3. Confidence intervals: Determine the confidence region for model parameters. Such a confidence estimate can be obtained analytically in MLE using mathematical derivations specific to the chosen model. It can also be done numerically for arbitrary models using general frequentist techniques.

4. Hypothesis testing: Perform hypothesis tests as needed to make conclusions about models and point estimates.

### The Likelihood Function#

Given a known or assumed behavior about how our data is generated (i.e., the distribution from which our sample was drawn), we can calculate the probability or likelihood of observing any given value. For example, assume that we draw our data {$$x_i$$} from a Gaussian parent distribution, then the likelihood of a given value $$x_i$$ is given by

$p(x|\mu,\sigma) = \frac{1}{\sigma\sqrt{2\pi}}\text{exp}\bigg(\frac{-(x-\mu)^2}{2\sigma ^2}\bigg).$

We assume $$x_i ... x_n$$ are independent and identically distributed random samples from a pmf or pdf (e.g., they would not be independent in the case of drawing from a small parent sample without replacement). This assumption allows us to define the likelihood of the entire data set, $$L$$ as the product of likelihoods for each particular value,

$L \equiv p(\{x_i\}|M(\boldsymbol{\theta})) = \prod \limits_{i=1}^n p(x_i|M(\boldsymbol{\theta})),$

where $$M$$ is the model, $$\boldsymbol{\theta}$$ are the unknown parameters, and $$x_i ... x_n$$ are the data samples. $$\boldsymbol{\theta}$$ is a vector with components $$\theta_p$$ for $$p = 1 ... k$$. Note that instead of the specific one-dimensional set {$$x_i$$}, we often use $$D$$ for data in general cases. Additionally, since the product of likelihoods is no longer normalized to 1, we often use $$L$$’s logarithm as it can take on extremely small values when a data set is large.

If this is still unclear, $$L$$ is just the joint probability of obtaining the entire data set; recall that for independent events, the joint probability is simply the product of individual probabilities – i.e., $$p(A)p(B)$$.

$$L$$ can be considered both as a function of the data and as a function of the model. When computing the likelihood of some data value $$x$$, $$L$$ is a function of $$x$$ for some fixed model parameters. Given some fixed data set, it can be considered as a function of the model parameters instead.
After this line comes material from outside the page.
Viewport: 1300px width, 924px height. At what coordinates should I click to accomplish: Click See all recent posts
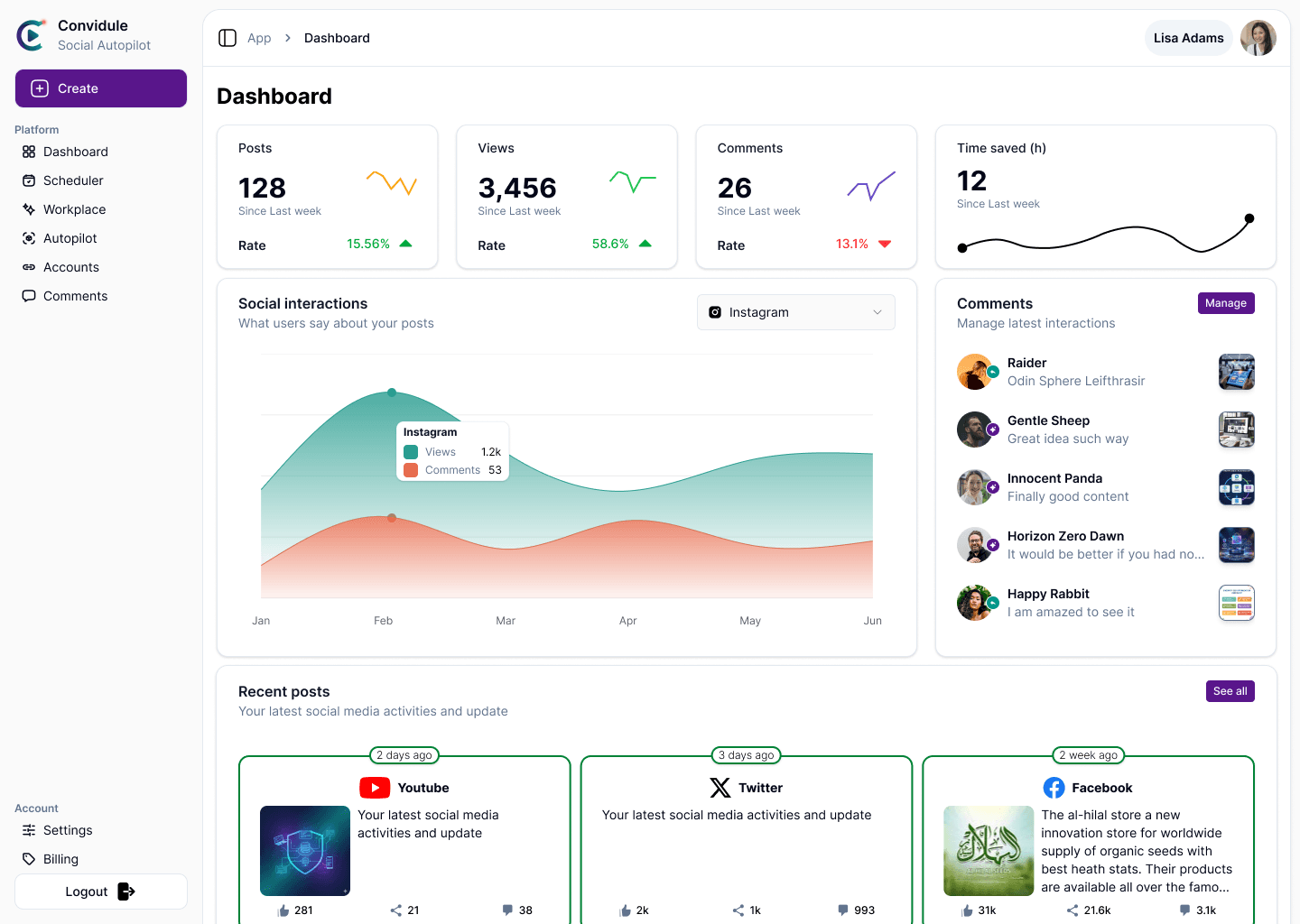(x=1230, y=691)
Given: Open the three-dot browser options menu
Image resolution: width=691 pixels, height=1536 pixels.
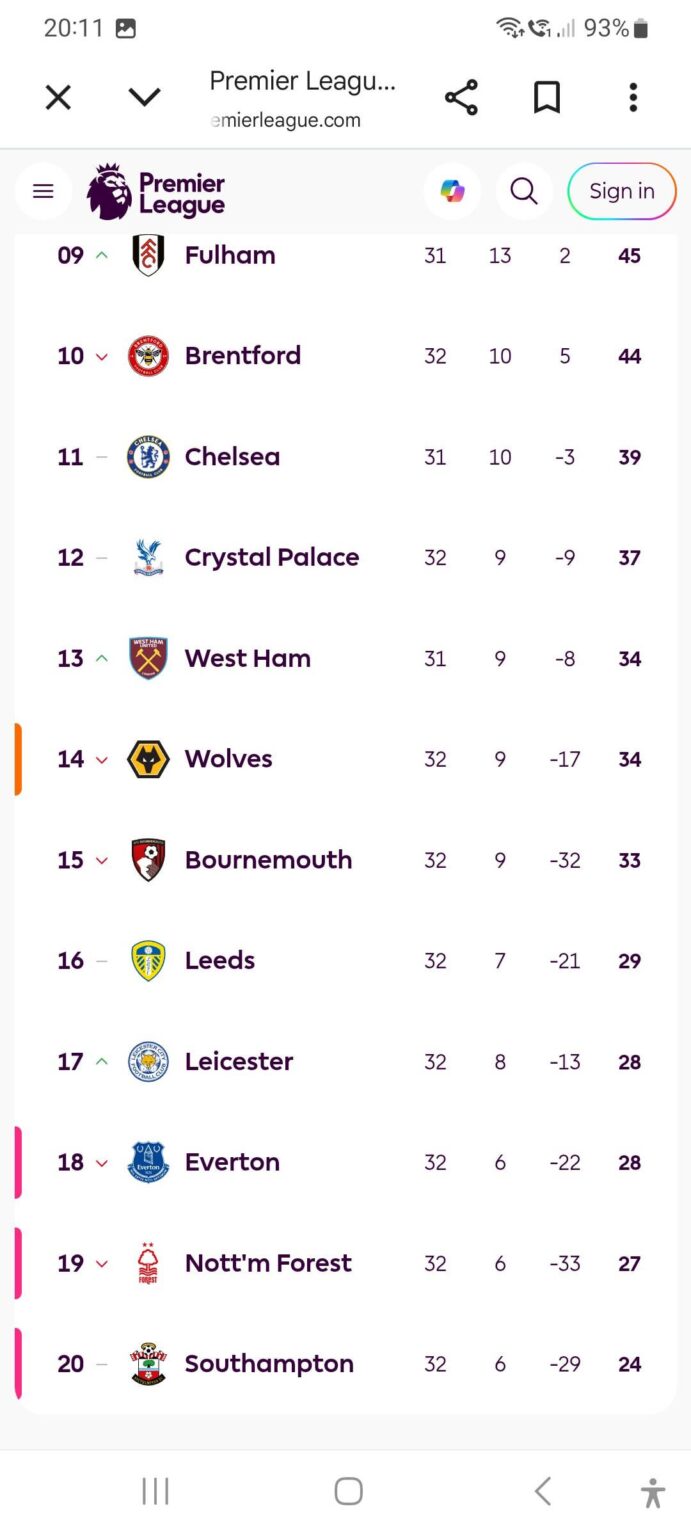Looking at the screenshot, I should click(633, 98).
These parameters can then be varied to maximize the likelihood of observing this specific data set, as described next.

### MLE applied to homoscedastic Gaussian likelihood#

Example: Assume we want to measure the apparent magnitude (brightness from Earth) of a non-variable star a fixed distance away from Earth. We have a series of measurements $$\{x_i\}$$. Our goal is to find the maximum likelihood estimate for the star’s apparent magnitude and its confidence interval.

#### MLE approach for our problem#

1. We determine a hypothesis (model) where

• The observed star does not move nor fluctuate in brightness

• The measurement errors are known to be Gaussian, and all the measurements have the same known error $$\sigma$$ (homoscedastic).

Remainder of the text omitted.